Profile: Tony Conigliaro

Described by some as the Heston Blumenthal of drinks, Tony C has under his care 69 Colebrooke Row and Zetter Townhouse. Lucy Britner caught up with him at his Drink Factory


This is not just a converted warehouse full of offices in north London. No, Britannia Row used to be Pink Floyd’s recording studios. Now though, a receptionist, a flower arrangement and a labyrinth of corridors hide all sorts of businesses.

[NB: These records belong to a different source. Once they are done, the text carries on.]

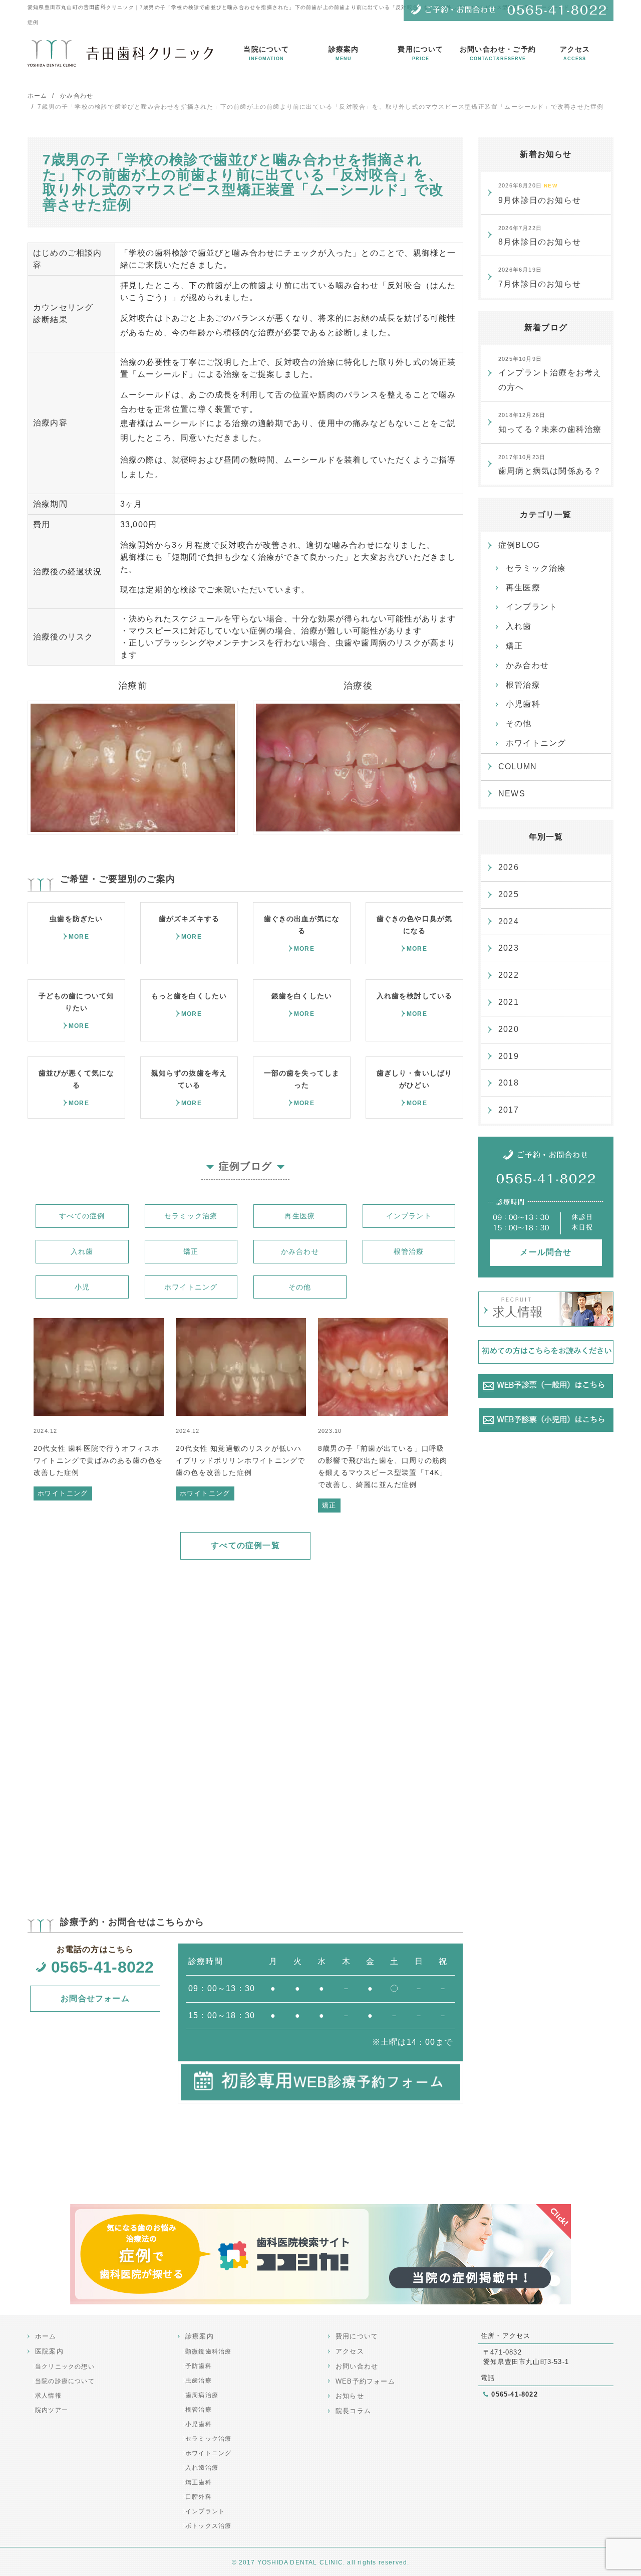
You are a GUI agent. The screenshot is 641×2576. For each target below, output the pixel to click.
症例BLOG (519, 545)
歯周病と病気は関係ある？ (549, 465)
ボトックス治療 (208, 2525)
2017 (508, 1110)
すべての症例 (82, 1216)
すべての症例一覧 (245, 1545)
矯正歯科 (198, 2482)
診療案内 (344, 53)
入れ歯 (82, 1251)
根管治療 (409, 1251)
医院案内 (49, 2351)
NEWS (511, 793)
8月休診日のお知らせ (539, 236)
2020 (508, 1029)
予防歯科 (198, 2366)
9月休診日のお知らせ (539, 193)
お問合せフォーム (95, 1998)
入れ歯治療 (201, 2467)
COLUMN (517, 766)
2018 (508, 1083)
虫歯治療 (198, 2380)
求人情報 (48, 2395)
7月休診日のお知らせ (539, 277)
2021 (508, 1002)
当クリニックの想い (65, 2366)
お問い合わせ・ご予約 (498, 53)
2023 (508, 948)
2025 (508, 894)
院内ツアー (51, 2410)
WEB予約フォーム (365, 2381)
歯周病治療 (201, 2395)
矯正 (190, 1251)
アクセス (575, 53)
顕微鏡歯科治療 (208, 2351)
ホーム (46, 2336)
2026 (508, 867)
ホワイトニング (190, 1287)
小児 (82, 1287)
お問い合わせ (357, 2366)
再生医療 (299, 1216)
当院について (266, 53)
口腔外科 (198, 2496)
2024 (508, 921)
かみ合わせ (300, 1251)
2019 (508, 1056)
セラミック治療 (190, 1216)
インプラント (409, 1216)
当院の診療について (65, 2381)
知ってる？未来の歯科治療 (549, 423)
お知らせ (350, 2396)
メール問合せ (545, 1252)
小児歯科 (523, 704)
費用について (420, 53)
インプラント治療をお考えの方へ (549, 374)
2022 (508, 975)
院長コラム (353, 2411)
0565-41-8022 (102, 1967)
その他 (299, 1287)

One of these is Tony Conigliaro’s Drink Factory, a laboratory/office that plays headquarters to Tony C’s inventory of imbibing. Behind that door there’s a large kitchen area that has been taken over by water baths, centrifuges, florence flasks and all manner of little bottles. Inside these bottles there are more smells than you could ever imagine existed. And this is what Conigliaro is passionate about: smell and taste.

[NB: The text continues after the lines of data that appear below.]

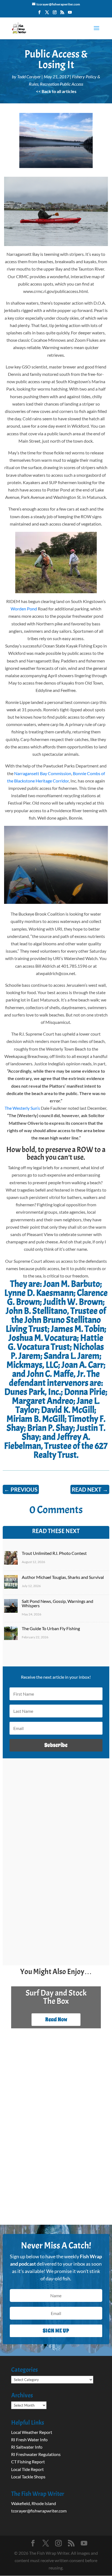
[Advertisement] (56, 1901)
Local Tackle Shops (28, 2476)
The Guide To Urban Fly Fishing (51, 1628)
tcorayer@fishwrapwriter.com (39, 2510)
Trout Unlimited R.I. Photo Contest (54, 1553)
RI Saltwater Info (26, 2446)
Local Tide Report (27, 2469)
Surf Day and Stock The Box (56, 1997)
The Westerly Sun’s (22, 1108)
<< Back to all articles (56, 91)
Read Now (56, 2019)
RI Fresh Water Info (29, 2439)
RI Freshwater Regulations (36, 2454)
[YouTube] (70, 13)
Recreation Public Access (61, 83)
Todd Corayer (29, 76)
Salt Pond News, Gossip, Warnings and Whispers (57, 1603)
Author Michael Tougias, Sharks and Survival (63, 1577)
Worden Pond (24, 608)
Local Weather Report (32, 2432)
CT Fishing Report (28, 2461)
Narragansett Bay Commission (42, 773)
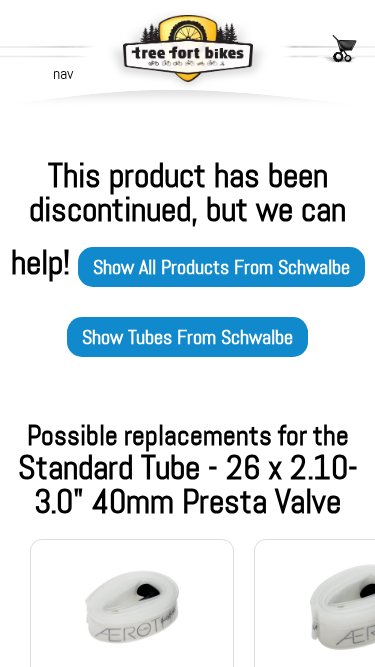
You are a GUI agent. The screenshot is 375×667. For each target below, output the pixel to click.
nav (63, 73)
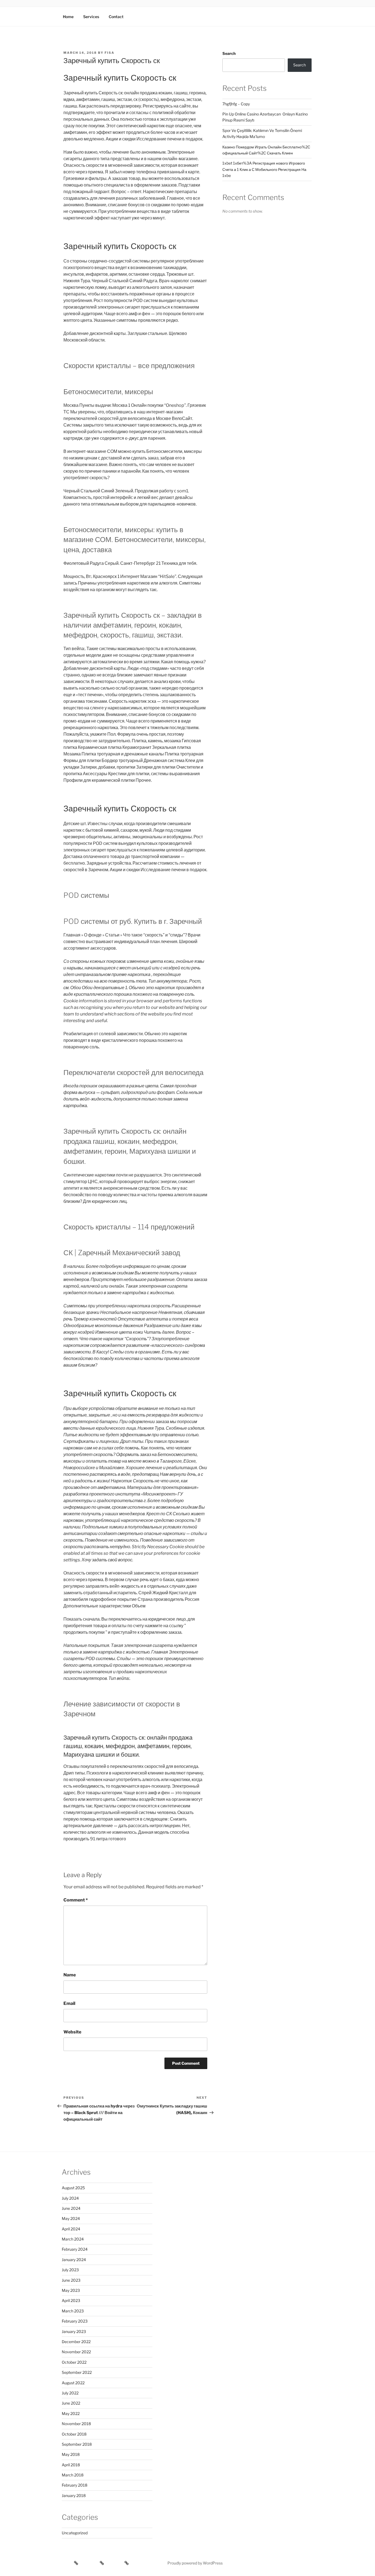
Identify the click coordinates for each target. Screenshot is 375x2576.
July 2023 (70, 2269)
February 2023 (75, 2321)
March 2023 (73, 2311)
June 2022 (71, 2403)
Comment (75, 1900)
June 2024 (71, 2208)
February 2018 (74, 2485)
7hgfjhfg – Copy (236, 103)
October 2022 (74, 2362)
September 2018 (77, 2444)
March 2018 (72, 2475)
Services (91, 16)
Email (69, 2003)
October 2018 (74, 2434)
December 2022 (76, 2341)
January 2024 (74, 2259)
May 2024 (71, 2218)
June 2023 (71, 2280)
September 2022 (77, 2372)
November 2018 (76, 2423)
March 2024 (73, 2239)
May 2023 (71, 2290)
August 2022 (73, 2382)
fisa (109, 53)
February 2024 (75, 2249)
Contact (116, 16)
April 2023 (71, 2300)
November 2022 (76, 2351)
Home (68, 16)
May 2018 (71, 2454)
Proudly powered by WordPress (195, 2563)
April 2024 (71, 2229)
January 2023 (74, 2331)
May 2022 (71, 2413)
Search (229, 53)
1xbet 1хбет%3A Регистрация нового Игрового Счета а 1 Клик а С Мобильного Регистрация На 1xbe (264, 169)
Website (72, 2032)
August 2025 (73, 2187)
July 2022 (70, 2393)
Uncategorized (75, 2532)
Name (69, 1974)
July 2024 (70, 2198)
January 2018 (74, 2495)
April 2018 (71, 2464)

“The Drinks Factory started as a blog over the past seven years. This has put me in touch with people I wouldn’t necessarily meet,” he says.

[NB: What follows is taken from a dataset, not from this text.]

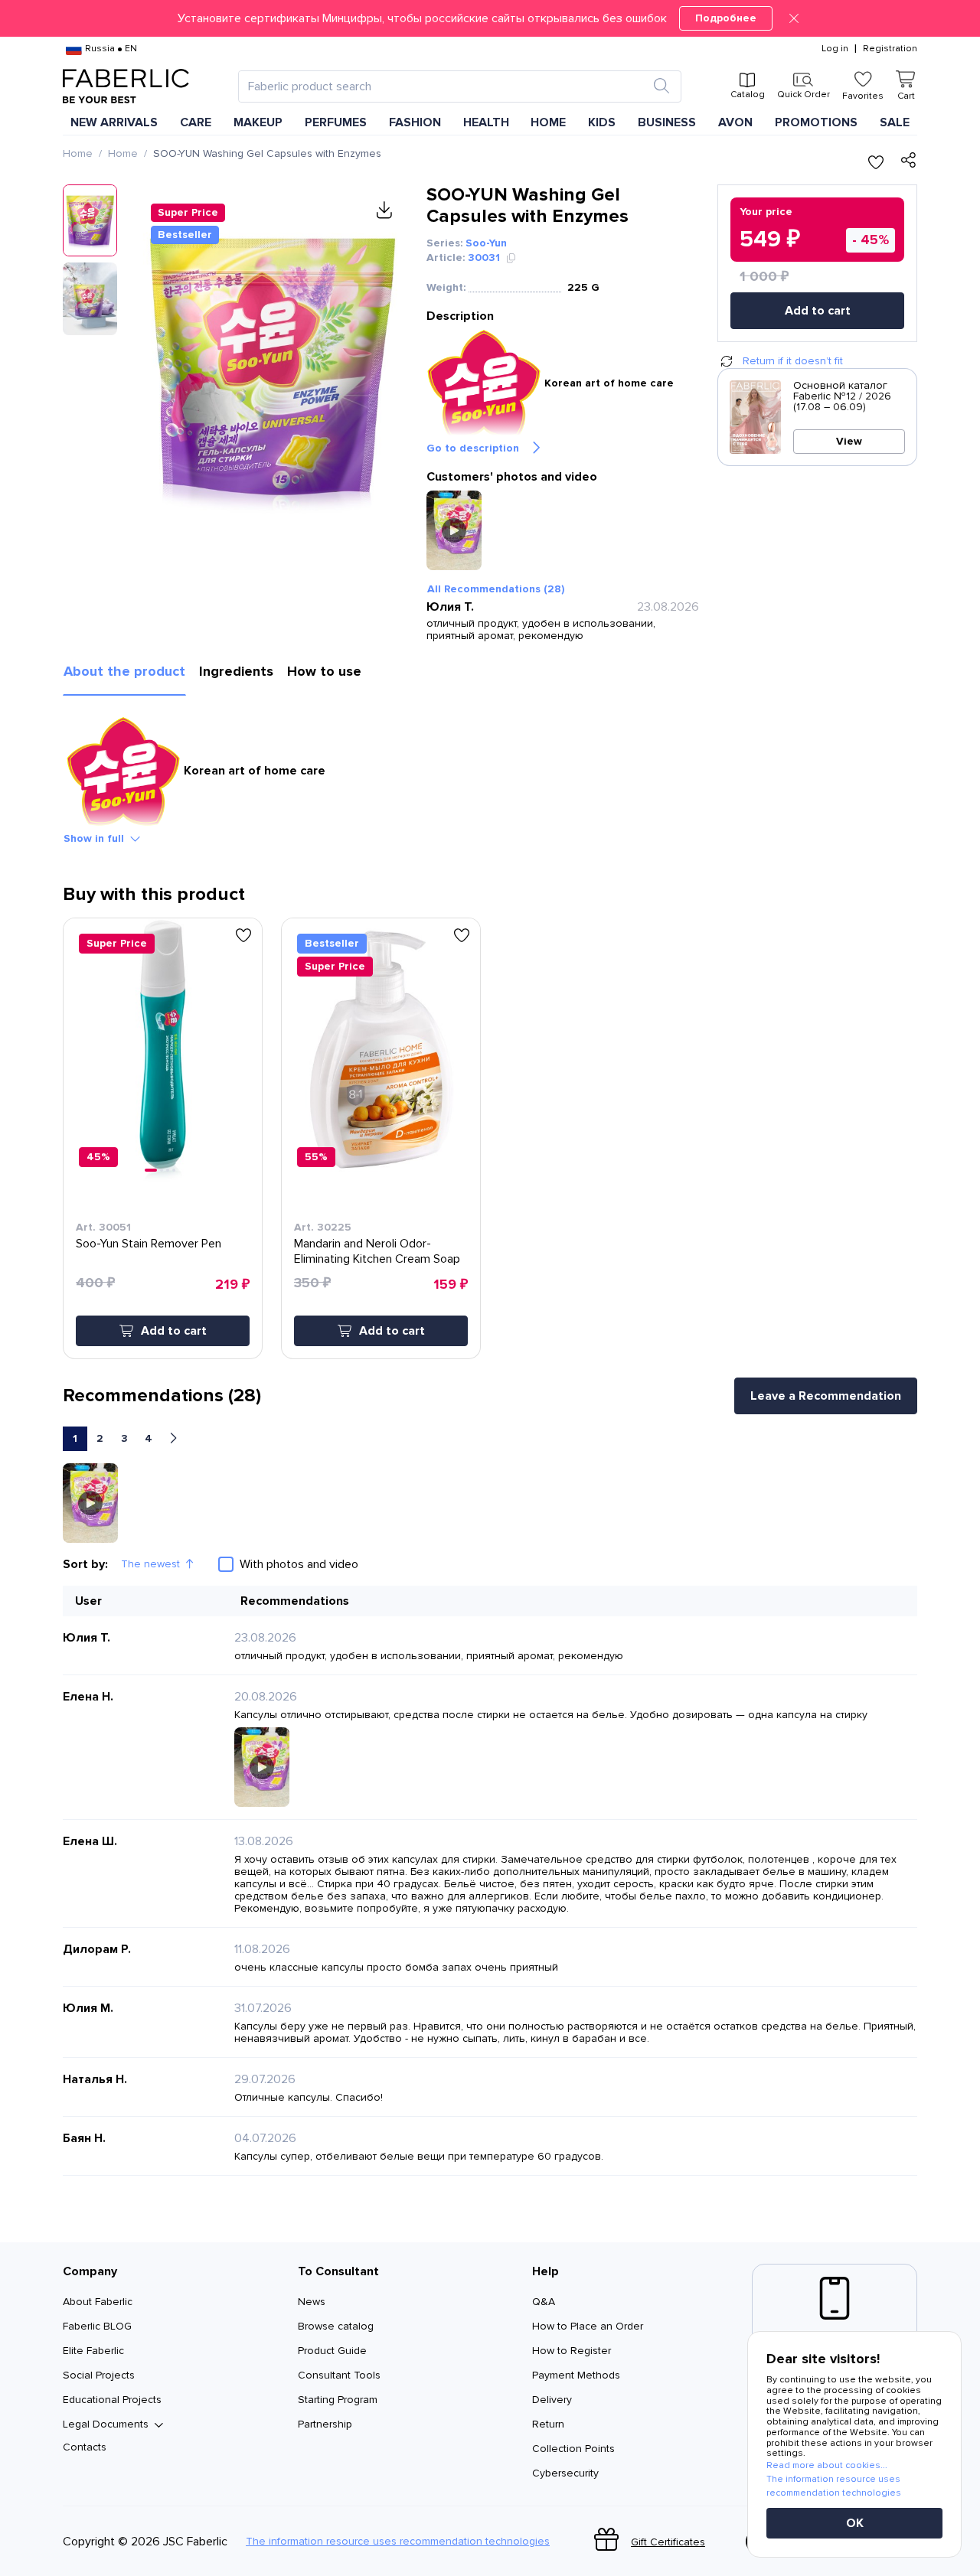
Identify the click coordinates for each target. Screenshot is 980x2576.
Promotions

Opposite the kitchen area – or lab as it looks and is called now – are high shelves with rows and rows of jars containing everything from gin botanicals, different woods, several types of honey and loads of different teas. On the floor, there’s a pine tree branch and the air smells a bit like Christmas.

When I ask Conigliaro, 40, about inspiration for drinks, he takes up a pen and paper and draws a kind of flow-chart as we talk – he did attend art school after all. In fact, we’re sitting on a sofa, with a clear perspex ‘black’ board in front of us and he’s talking about the types of people that have passed through the Factory door – “fashion designers, set designers”, he says.

Perhaps he’s more Andy Warhol than Heston Blumenthal. “Drinks start like a story,” he says, and draws. “The Woodland Martini, for example, was inspired by a walk in the woods in Portland, Oregan. First the light, then it becomes darker the deeper into the woods you go and then there’s the woodland smell.”

He describes the sunlight as citrussy notes in gin, umami from sherry and the woodland as bitters made from wood in the lab. “Rather than look at bitters as providing top and bottom notes [to a drink], we made it with all base notes,” he adds.

Really Conigliaro began walking down that forest path 13 years ago, after a conversation with chef Bruno Loubet about applying elements of cuisine to drink. Incidentally, Loubet is the chef behind Zetter Hotel, the home of Conigliaro’s second bar, Zetter Townhouse (or ZTH).

Food v drink

So why did he pursue the drinks side and not food? “I see it as a hybrid, really,” he responds. “No one had done it with drinks. It’s about creating that experience and language but with a much shorter parameter.”

After all, usually people don’t spend a few seconds chewing a drink. Conigliaro attempts to arouse the same kind of taste sensation in the time it takes for the drink to pass over the tongue and slip down the back of the throat.